L' UTOPIA E IL SOGNO CONTRO LA CIVILTÀ DEL PROFITTO

Si chiedeva Nietzsche: «C'è ancora del caos dentro di voi, c'è ancora una Stella danzante?»

L' UTOPIA E IL SOGNO CONTRO LA CIVILTÀ DEL PROFITTO
Foto di Mathias Faust da Pixabay

Non so come saranno la geopolitica e l'economia mondiale dopo la pandemia.
Penso e temo non molto diverse da adesso. Forse peggio.

Sul piano economico la mondializzazione del mercato di capitali limita sempre più il potere degli Stati e la loro possibilità di influenzare, con gli strumenti della politica, il corso degli avvenimenti.
La politica economica è diventata pura esecuzione di ricatti finanziari, mascherati da consigli e condizioni per ottenere crediti, a loro volta necessari per restituire debiti.

Il Fondo monetario internazionale e la Banca Mondiale, ma non solo loro, sono, in sostanza, agenzie del capitalismo transnazionale. In una tale condizione la democrazia non può andare oltre le scelte degli esecutori tecnicamente più capaci nell'applicare i comandi del capitale finanziario che si muove a livello mondiale.

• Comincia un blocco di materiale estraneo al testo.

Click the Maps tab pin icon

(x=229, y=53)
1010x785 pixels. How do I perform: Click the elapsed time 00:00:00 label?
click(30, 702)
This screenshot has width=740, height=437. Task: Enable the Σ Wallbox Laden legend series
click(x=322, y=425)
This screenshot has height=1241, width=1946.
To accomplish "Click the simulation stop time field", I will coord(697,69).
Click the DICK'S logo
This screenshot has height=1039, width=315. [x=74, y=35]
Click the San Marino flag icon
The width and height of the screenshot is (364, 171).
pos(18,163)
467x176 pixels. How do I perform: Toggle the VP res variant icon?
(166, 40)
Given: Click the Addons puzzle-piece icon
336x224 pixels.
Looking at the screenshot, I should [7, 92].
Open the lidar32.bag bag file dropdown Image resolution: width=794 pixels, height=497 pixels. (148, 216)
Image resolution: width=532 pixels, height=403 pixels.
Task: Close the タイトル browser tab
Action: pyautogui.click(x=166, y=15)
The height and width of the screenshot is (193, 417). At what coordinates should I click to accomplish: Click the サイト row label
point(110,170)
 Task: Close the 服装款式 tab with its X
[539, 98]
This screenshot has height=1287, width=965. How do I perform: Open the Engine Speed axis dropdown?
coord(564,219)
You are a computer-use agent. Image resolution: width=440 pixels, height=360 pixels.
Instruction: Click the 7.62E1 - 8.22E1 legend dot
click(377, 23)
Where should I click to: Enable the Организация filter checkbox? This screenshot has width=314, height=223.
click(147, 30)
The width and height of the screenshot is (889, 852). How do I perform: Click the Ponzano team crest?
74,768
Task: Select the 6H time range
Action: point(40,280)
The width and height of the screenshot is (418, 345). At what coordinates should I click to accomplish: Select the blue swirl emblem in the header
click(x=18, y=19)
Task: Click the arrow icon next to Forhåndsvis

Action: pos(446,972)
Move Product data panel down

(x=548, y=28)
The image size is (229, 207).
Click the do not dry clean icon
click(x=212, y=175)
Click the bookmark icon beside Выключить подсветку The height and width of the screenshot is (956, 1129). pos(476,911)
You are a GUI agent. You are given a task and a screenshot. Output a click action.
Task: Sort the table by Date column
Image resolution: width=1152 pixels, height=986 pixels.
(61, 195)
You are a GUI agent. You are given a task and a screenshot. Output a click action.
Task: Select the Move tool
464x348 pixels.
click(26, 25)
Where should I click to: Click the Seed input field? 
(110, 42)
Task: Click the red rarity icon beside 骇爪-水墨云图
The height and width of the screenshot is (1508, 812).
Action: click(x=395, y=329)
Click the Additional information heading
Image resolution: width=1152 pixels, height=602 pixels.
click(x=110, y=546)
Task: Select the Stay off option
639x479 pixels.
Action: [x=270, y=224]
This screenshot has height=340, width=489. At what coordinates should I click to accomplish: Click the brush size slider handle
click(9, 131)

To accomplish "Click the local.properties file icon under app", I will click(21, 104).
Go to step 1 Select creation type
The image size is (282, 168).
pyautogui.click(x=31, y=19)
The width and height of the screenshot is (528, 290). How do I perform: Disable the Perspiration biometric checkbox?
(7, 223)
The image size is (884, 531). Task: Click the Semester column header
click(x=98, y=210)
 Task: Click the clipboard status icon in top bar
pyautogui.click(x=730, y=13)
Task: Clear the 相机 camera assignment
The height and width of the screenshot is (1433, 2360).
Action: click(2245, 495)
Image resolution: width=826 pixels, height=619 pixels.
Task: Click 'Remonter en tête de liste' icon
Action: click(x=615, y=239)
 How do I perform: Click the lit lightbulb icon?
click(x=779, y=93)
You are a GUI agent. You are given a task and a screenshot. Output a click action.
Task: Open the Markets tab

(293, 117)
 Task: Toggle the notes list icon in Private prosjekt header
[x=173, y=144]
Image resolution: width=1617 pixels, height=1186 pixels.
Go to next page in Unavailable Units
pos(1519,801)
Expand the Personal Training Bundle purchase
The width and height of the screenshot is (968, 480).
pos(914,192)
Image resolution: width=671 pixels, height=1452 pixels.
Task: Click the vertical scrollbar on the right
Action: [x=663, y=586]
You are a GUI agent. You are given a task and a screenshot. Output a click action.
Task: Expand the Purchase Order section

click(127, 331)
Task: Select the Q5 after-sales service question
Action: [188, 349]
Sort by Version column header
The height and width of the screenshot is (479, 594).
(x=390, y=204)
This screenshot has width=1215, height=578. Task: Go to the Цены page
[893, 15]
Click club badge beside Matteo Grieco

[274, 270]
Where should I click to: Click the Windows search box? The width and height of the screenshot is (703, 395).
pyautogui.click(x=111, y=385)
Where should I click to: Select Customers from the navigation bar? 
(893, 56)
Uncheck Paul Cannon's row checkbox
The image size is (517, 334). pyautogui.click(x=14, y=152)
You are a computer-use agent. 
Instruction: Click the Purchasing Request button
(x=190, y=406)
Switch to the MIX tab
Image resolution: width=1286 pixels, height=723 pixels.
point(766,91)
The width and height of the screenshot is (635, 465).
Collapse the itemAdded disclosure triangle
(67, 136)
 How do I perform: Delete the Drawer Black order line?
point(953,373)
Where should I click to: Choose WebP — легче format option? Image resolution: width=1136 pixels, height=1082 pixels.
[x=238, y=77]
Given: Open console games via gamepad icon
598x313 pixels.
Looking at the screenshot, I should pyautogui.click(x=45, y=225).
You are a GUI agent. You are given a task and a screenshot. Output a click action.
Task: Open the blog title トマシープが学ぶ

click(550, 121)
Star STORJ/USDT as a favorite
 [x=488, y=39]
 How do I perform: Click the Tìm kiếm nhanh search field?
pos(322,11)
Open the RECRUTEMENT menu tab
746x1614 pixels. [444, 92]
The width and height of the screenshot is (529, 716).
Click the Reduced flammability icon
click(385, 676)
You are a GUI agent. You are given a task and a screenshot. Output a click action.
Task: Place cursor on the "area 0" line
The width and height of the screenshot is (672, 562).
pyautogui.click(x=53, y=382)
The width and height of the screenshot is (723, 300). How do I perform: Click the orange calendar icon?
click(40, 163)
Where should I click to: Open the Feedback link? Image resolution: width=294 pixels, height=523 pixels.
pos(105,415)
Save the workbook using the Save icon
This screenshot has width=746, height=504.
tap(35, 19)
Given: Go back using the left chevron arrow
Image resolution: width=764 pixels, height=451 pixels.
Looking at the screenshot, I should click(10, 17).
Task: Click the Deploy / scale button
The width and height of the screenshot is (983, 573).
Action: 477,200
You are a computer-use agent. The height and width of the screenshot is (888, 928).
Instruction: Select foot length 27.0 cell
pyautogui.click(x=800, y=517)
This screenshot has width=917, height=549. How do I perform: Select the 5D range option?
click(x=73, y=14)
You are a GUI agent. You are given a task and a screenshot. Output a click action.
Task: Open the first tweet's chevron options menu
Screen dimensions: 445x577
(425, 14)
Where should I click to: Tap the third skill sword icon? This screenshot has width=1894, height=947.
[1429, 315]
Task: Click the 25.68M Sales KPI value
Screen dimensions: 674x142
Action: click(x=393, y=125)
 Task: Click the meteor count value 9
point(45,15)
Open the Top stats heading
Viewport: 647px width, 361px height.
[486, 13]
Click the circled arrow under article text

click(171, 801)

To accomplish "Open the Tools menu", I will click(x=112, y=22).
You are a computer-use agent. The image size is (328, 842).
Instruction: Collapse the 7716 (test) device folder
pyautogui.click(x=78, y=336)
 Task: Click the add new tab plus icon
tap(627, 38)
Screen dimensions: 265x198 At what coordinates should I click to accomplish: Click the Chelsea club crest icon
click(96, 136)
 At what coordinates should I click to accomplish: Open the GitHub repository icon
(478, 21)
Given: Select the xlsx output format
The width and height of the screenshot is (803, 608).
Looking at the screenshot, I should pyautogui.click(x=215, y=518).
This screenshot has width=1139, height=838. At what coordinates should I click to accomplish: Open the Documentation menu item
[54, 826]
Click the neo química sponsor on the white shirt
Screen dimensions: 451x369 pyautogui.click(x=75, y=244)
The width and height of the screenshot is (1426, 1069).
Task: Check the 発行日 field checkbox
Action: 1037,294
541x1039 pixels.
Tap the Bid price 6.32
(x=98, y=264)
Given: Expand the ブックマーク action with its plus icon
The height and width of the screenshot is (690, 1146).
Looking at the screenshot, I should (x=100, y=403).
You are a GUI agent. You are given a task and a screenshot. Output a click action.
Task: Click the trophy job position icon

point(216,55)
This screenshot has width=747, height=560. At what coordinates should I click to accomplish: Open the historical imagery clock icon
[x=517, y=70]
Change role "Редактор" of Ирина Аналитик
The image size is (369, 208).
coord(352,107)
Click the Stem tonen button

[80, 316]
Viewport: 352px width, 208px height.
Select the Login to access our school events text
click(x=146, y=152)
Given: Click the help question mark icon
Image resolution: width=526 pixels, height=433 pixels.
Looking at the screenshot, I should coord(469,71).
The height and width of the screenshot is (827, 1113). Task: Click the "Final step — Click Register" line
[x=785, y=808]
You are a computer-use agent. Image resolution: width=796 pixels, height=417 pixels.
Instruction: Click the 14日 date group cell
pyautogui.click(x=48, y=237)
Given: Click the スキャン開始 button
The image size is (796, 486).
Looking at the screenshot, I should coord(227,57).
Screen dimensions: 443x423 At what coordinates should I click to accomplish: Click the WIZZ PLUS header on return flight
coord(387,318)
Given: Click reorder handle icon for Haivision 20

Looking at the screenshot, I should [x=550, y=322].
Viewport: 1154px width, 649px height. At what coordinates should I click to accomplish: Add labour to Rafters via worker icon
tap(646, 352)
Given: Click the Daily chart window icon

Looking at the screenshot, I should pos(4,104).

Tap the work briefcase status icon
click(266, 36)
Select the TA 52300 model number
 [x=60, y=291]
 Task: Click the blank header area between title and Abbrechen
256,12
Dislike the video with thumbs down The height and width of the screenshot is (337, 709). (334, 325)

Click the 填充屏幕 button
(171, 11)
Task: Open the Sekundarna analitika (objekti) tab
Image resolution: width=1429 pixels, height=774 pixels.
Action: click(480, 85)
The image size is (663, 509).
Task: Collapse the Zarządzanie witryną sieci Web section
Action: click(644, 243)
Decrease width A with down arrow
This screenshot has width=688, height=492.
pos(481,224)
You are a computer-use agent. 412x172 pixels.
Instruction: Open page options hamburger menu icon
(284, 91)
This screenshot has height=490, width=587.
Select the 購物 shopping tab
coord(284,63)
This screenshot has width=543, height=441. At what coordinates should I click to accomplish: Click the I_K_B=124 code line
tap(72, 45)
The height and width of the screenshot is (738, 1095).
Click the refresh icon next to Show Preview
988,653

Se nel mondo antico i debitori insolventi finivano schiavi, nel mondo del capitalismo globale interi Stati sono costretti a lavorare per conto delle grandi finanziarie e delle grandi imprese. L'unica civiltà che si va diffondendo, a scapito di tutte le altre possibili espressioni umane, è la civiltà del profitto, che appare come l'unico generatore simbolico dell'ordine che deve regnare sulla terra.

Si legge nella Enciclica "Populorum Progressio" che "Si è instaurato un sistema che considera il profitto come motore essenziale del progresso economico, la concorrenza come legge suprema, la proprietà privata dei mezzi di produzione come un diritto assoluto, senza limiti né obblighi sociali corrispondenti. Tale liberismo senza freno conduce alla dittatura generata dall'imperialismo internazionale del denaro. Non si condanneranno mai abbastanza simili abusi".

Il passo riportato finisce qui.